EXCERPT:
:::

Same/Different Test Analysis

Same/Different Test Analysis

Available from version:


The Same Different Test is a discrimination test that is a variation of the paired comparison test. The assessor is presented with two samples and is asked to decide whether these samples are the same or different. There are four possible presentations orders, namely: AA, AB, BA, BB.

The analysis can be performed on data in the ‘long’ and ‘short’ format: for the ‘long’ format it is assumed that the same assessor has evaluated at least one same (AA or BB) and at least one different (AB or BA) pair. For the ‘short’ format, it is assumed that each assessor only has one pair to evaluate and therefore only make one response. The analysis of the ‘short’ format returns the results of a Chi-Squared test for independence and includes the Thurstonian ‘Yardstick’ model (d-prime and tau).  For the ‘long’ format, in addition to the short format, the McNemar Chi-squared test is performed.

Alongside formal statistical tests and models, this analysis includes contingency tables and a summary of the presentation order for inspection. This also includes a paired contingency table for the McNemar test.

Data format

Note: when using the Simple Difference project template from EyeQuestion, the data format will automatically be suitable for the Same Different analysis.

The attributes must be of datatype Binary (where 1 indicates a correct answer and 0 indicates an incorrect answer). In the dataset the products must be separated by a “-” and only include one of three cases. For example P01-P02, P01-P01, P02-P02, but not P02-P01.

If you want to include presentation order information, then another attribute is required. For example an attribute labelled “Q1__info” to correspond to Q1. This should be formatted as text “[A]-[B]” where A, B are either 1 or 2. For example “1-2” means product 1 was presented first then product two; “2-1” means product 2 was presented first then product one; “1-1” means product 1 was presented both times and similarly for “2-2”.

A richer format can also be used. EyeQuestion creates this richer format where the separator is either “-” if the panellist answered “same” or “~” if the panellist answered “different”. For example “2~1” means product 2 was presented first then product 1 and the panellist answered “different”; “1~1” can be read as product 1 being presented both times then the panellist answering “different”. The analysis understands this format and if there is a disagreement between the information attribute and the attribute concerning what the panellist answered then the panellist answer is  taken from the attribute.

:::

Interface element records:

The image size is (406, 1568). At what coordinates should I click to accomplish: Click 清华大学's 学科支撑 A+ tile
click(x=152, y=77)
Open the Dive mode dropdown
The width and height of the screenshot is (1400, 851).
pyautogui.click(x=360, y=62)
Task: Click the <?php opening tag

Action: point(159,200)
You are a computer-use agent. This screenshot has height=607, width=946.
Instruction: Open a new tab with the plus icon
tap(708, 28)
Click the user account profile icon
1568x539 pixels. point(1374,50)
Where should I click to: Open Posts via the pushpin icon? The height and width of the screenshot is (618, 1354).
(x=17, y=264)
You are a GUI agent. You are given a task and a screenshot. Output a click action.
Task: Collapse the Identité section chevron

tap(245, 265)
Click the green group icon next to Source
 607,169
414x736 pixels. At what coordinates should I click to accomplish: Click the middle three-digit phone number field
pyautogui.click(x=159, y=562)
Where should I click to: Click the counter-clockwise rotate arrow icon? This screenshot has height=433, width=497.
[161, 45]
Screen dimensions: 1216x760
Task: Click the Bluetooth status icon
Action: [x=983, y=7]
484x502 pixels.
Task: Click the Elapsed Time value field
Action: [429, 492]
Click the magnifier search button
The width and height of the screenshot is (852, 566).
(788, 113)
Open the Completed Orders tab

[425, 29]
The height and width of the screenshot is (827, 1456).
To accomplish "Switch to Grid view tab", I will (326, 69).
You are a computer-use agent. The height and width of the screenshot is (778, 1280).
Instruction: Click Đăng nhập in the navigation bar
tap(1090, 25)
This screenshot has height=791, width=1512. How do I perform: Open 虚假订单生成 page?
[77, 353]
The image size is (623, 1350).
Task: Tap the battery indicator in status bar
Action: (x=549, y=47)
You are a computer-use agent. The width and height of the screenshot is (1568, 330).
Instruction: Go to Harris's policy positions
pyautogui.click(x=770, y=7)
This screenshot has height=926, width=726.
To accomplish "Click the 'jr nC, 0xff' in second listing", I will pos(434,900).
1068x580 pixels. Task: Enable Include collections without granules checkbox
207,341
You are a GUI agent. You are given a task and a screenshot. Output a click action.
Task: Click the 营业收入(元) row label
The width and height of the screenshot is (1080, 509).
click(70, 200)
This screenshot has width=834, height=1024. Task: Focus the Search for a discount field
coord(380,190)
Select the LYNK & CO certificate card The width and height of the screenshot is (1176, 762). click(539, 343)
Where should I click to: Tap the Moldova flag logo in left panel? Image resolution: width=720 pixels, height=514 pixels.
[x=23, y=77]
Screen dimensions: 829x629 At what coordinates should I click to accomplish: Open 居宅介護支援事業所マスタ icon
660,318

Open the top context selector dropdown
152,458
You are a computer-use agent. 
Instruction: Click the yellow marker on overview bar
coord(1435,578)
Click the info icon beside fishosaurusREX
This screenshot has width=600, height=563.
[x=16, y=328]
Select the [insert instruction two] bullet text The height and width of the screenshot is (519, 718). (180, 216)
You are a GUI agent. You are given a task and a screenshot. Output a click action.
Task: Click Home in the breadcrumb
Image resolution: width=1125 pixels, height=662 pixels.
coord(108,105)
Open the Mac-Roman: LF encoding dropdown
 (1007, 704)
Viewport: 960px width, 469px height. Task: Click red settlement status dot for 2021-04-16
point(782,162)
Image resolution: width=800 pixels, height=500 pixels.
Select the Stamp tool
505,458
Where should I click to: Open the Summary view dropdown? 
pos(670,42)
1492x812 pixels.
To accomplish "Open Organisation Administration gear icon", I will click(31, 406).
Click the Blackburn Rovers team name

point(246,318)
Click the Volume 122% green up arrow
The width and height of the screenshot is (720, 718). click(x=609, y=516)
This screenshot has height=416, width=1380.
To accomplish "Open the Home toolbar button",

:::

WHAT IS ASKED:
According to the Same/Different Test Analysis page, what test is run for the 'long' data format in addition to those done for the 'short' format?

SOLUTION TO THE EXERCISE:
The McNemar Chi-squared test.